Яна Глембоцкая: Сейчас есть возможность прожить жизнь как ты сам хочешь

0
6387

В Сибирском камерном театре «13 трамвай» прошла встреча с проректором Новосибирского театрального института и просто интересным человеком.

Яне Олеговне только что исполнилось ровно 52,5 года, и поводом встречи, по ее словам, стала середина пути между юбилеями 50 и 55. Проект, который осуществляется на небольшой площадке театра «13-й трамвай», что в Доме актера, носит странноватое название «Выставка Ван Гога». Но все побывавшие там сразу понимают, при чем тут знаменитый художник: сцена оформлена соответствующими декорациями — таким образом, встречи с интересными людьми стилизованы как бы под квартирники XIX века.

Проводит эти беседы режиссер Сергей Афанасьев, которому настолько небезразличны приглашенные лица, что он регулярно позволяет себе пространные комментарии, дополняя их ответы немаловажными деталями.

«Новая Сибирь» со своей стороны сочла необходимым — уже после окончания встречи — задать Яне Олеговне несколько дополнительных вопросов, проясняющих суть некоторых ее излишне лаконичных ответов. В результате и скомплектовалась эта пространная беседа.

— Первый и главный вопрос. В наше время практически любой разговор или высказывание сразу же цензурируются и проверяются на толерантность. Что такое толерантность в практическом применении к нашей жизни, в житейском обиходе?

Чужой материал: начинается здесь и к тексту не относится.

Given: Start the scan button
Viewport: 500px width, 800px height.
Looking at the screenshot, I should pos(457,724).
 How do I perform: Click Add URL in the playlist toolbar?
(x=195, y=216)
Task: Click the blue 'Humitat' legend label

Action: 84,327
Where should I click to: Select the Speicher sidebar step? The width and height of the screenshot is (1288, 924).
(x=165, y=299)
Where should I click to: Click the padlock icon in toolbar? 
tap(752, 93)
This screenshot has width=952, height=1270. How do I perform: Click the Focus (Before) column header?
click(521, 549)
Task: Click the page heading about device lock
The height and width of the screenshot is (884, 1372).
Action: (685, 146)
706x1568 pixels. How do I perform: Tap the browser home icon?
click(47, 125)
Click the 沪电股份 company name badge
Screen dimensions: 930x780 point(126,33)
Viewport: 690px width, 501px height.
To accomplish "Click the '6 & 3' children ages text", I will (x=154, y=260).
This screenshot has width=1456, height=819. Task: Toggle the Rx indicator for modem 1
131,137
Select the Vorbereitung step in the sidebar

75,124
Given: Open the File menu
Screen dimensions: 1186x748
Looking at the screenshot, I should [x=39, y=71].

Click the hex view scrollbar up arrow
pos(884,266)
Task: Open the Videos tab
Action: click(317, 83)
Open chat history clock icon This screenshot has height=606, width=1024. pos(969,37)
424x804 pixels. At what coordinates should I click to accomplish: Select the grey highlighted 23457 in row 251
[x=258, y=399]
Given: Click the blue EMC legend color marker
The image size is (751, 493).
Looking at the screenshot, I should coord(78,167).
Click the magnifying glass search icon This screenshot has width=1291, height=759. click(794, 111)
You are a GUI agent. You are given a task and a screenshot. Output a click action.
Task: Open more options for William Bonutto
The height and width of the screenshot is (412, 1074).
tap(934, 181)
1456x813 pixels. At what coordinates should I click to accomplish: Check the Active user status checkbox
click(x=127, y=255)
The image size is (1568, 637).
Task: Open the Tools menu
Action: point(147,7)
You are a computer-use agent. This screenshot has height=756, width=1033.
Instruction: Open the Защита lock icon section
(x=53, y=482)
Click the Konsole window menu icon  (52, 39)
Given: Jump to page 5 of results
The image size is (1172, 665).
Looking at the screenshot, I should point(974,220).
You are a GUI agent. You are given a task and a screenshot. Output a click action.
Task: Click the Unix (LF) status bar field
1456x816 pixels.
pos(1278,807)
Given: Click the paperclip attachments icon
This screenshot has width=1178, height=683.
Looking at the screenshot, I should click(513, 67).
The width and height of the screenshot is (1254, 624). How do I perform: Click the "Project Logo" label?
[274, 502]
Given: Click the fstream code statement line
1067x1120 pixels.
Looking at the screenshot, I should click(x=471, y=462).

— Я бы сказала, что слово «толерантность» — это просто замена новым модным словом старых хороших слов «деликатность» и «такт». Вот, скажем, еще лет пять назад в ходу было слово «дискурс» — без дискурса было просто никуда.

— Напомни, что это такое в понимании пятилетней давности.

— Если совсем коротко, то это высказывание. У нас есть язык, которым мы пользуемся, так сказать, в словарной его ипостаси. Он нам как Бог-отец. А есть язык, который применяется на практике, — он как Бог-сын. И вот эти живые высказывания (письменные и устные) именно так и называются — дискурсом.

— А почему мода на слова так быстро проходит?

— В науке термины обычно меняются, чтобы обосновывать новизну научной проблематики. А обосновывать эту новизну нужно, чтобы получать государственное финансирование. Поэтому в науке и возникает периодически новая мода — как, впрочем, и в театральной жизни. Вот сейчас в моде термин «нарратив», например.

— Яна, а тебе не кажется, что термины «нарратив» и «ментатив» — это два полярных типа текстуальности, которые чем-то напоминают противостояние в нашем обществе?

— Мы с моим коллегой Ильей Владимировичем Кузнецовым совсем недавно опубликовали статью «Текст-ментатив в русской литературе XX-XXI веков» в научном журнале «Идеи и идеалы». Статья доступна онлайн. Там как раз об этом: существует нарратив, то есть история, рассказанная в произведении литературы, а есть ментатив, который не рассказывает никакой истории, а строит дискурс вокруг мыслей, идей, теорий субъекта речи. Яркий пример — роман Толстого «Война и мир». Там есть нарратив про войну и про жизнь русского мира, а есть развернутая авторская философия истории, которая и нуждается в нарративе, и нет. Это если упрощать. А если не упрощать, то в статье написано про это весьма подробно.

— Все-таки давай вернемся к толерантности.

— Здесь, по-моему, дело обстоит как с деликатностью, которая может быть свойственна человеку, а может и не быть.  Например, самые смешные анекдоты — они почти все ужасающе нетолерантны, поскольку находятся на грани приличия и фола. Так работают юмор и его освобождающая от запретов сила. Есть анекдоты про мужа в командировке и любовника под кроватью. А есть про мигрантов и трудолюбивых немцев. Второе в современном мире гораздо более неприлично. И совершенно неприличны анекдоты про немца, француза и русского, которые что-то там должны сделать со стальными шариками в пустой запертой комнате. С точки зрения толерантности.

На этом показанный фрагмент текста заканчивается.